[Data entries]
================
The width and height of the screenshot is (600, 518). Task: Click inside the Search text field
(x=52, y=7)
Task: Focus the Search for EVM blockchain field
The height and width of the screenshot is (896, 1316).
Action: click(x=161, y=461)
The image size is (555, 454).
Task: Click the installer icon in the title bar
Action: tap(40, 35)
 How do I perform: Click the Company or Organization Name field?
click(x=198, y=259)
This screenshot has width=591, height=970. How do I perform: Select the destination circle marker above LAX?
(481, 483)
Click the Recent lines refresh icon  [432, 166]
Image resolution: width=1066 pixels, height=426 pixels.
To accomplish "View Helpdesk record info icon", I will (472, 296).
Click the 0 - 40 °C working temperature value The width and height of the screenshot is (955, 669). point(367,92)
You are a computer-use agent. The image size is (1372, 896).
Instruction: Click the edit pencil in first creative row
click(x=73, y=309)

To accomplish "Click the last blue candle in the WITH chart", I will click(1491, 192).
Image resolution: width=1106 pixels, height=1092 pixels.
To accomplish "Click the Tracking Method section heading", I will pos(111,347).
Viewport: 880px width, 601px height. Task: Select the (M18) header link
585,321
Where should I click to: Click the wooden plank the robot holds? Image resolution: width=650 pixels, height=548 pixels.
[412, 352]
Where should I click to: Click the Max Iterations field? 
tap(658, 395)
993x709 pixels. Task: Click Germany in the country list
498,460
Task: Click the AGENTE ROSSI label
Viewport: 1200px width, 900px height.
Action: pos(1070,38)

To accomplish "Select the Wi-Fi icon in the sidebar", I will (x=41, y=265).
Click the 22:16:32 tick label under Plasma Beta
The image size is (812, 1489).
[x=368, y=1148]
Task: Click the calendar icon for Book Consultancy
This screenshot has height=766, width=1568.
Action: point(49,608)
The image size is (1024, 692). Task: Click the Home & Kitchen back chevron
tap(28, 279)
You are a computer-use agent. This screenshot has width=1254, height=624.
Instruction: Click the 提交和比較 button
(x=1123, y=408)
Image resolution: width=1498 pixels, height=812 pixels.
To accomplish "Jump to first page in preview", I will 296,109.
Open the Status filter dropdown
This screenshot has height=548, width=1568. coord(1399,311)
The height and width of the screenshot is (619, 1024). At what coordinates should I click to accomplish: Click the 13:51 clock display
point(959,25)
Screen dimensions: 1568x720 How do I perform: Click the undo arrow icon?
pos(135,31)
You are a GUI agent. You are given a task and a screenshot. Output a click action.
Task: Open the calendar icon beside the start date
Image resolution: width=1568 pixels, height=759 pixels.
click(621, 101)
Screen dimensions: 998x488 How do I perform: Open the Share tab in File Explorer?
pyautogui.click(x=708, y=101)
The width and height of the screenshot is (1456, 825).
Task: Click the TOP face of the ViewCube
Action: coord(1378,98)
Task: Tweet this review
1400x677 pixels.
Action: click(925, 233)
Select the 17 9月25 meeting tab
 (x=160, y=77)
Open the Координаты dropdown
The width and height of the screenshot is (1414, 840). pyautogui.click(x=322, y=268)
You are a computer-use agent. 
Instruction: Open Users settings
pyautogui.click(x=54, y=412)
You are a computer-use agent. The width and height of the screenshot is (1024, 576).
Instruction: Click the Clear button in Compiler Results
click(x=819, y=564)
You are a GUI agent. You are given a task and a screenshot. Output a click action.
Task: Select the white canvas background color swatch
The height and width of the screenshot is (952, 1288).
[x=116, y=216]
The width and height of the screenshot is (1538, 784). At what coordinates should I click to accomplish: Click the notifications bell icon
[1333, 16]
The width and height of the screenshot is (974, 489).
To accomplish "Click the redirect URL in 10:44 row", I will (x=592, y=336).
================
Can you retype the items above without changes, beginning with the first line and stopping after the line that contains "I will pos(111,347).", including that line?

**Result of this task**
The width and height of the screenshot is (600, 518). Task: Click inside the Search text field
(x=52, y=7)
Task: Focus the Search for EVM blockchain field
The height and width of the screenshot is (896, 1316).
Action: click(x=161, y=461)
The image size is (555, 454).
Task: Click the installer icon in the title bar
Action: tap(40, 35)
 How do I perform: Click the Company or Organization Name field?
click(x=198, y=259)
This screenshot has width=591, height=970. How do I perform: Select the destination circle marker above LAX?
(481, 483)
Click the Recent lines refresh icon  [432, 166]
Image resolution: width=1066 pixels, height=426 pixels.
To accomplish "View Helpdesk record info icon", I will (472, 296).
Click the 0 - 40 °C working temperature value The width and height of the screenshot is (955, 669). point(367,92)
You are a computer-use agent. The image size is (1372, 896).
Instruction: Click the edit pencil in first creative row
click(x=73, y=309)

To accomplish "Click the last blue candle in the WITH chart", I will click(1491, 192).
Image resolution: width=1106 pixels, height=1092 pixels.
To accomplish "Click the Tracking Method section heading", I will pos(111,347).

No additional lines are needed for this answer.